INSTRUCTIONS TO FOLLOW> Would you retype all of these records exactly?

Collected data>

---

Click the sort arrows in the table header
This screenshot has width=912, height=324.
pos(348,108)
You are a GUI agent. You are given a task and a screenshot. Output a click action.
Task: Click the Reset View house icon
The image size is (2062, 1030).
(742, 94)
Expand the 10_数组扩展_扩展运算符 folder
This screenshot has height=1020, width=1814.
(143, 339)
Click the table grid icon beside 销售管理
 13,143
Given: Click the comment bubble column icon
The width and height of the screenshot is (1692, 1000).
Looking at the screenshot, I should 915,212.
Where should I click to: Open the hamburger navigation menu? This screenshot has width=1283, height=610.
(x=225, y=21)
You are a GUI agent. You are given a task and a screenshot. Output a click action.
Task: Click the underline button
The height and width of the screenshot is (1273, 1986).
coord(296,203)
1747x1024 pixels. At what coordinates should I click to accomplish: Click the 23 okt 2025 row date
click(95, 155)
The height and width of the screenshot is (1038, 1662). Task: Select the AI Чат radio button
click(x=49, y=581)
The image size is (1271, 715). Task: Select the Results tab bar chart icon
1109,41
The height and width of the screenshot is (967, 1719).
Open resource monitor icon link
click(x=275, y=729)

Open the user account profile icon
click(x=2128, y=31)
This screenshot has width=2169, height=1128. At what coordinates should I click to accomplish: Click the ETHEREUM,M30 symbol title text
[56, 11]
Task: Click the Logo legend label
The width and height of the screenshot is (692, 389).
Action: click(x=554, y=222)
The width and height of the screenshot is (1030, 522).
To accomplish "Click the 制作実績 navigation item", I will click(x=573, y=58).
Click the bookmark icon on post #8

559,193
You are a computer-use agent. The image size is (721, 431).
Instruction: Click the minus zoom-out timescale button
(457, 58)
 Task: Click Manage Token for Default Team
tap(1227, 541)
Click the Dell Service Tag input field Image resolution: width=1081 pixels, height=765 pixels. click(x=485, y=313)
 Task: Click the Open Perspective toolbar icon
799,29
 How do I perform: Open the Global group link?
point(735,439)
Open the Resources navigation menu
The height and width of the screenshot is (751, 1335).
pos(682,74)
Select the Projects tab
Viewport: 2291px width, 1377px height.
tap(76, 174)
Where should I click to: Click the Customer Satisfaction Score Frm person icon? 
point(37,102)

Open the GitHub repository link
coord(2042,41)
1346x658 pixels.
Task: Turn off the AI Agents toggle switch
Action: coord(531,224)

---

RESULT BELOW>
Click the sort arrows in the table header
This screenshot has width=912, height=324.
pos(348,108)
You are a GUI agent. You are given a task and a screenshot. Output a click action.
Task: Click the Reset View house icon
The image size is (2062, 1030).
(742, 94)
Expand the 10_数组扩展_扩展运算符 folder
This screenshot has height=1020, width=1814.
(143, 339)
Click the table grid icon beside 销售管理
 13,143
Given: Click the comment bubble column icon
The width and height of the screenshot is (1692, 1000).
Looking at the screenshot, I should 915,212.
Where should I click to: Open the hamburger navigation menu? This screenshot has width=1283, height=610.
(x=225, y=21)
You are a GUI agent. You are given a task and a screenshot. Output a click action.
Task: Click the underline button
The height and width of the screenshot is (1273, 1986).
coord(296,203)
1747x1024 pixels. At what coordinates should I click to accomplish: Click the 23 okt 2025 row date
click(95, 155)
The height and width of the screenshot is (1038, 1662). Task: Select the AI Чат radio button
click(x=49, y=581)
The image size is (1271, 715). Task: Select the Results tab bar chart icon
1109,41
The height and width of the screenshot is (967, 1719).
Open resource monitor icon link
click(x=275, y=729)

Open the user account profile icon
click(x=2128, y=31)
This screenshot has width=2169, height=1128. At what coordinates should I click to accomplish: Click the ETHEREUM,M30 symbol title text
[56, 11]
Task: Click the Logo legend label
The width and height of the screenshot is (692, 389).
Action: click(x=554, y=222)
The width and height of the screenshot is (1030, 522).
To accomplish "Click the 制作実績 navigation item", I will click(x=573, y=58).
Click the bookmark icon on post #8

559,193
You are a computer-use agent. The image size is (721, 431).
Instruction: Click the minus zoom-out timescale button
(457, 58)
 Task: Click Manage Token for Default Team
tap(1227, 541)
Click the Dell Service Tag input field Image resolution: width=1081 pixels, height=765 pixels. click(x=485, y=313)
 Task: Click the Open Perspective toolbar icon
799,29
 How do I perform: Open the Global group link?
point(735,439)
Open the Resources navigation menu
The height and width of the screenshot is (751, 1335).
pos(682,74)
Select the Projects tab
Viewport: 2291px width, 1377px height.
tap(76, 174)
Where should I click to: Click the Customer Satisfaction Score Frm person icon? 
point(37,102)

Open the GitHub repository link
coord(2042,41)
1346x658 pixels.
Task: Turn off the AI Agents toggle switch
Action: coord(531,224)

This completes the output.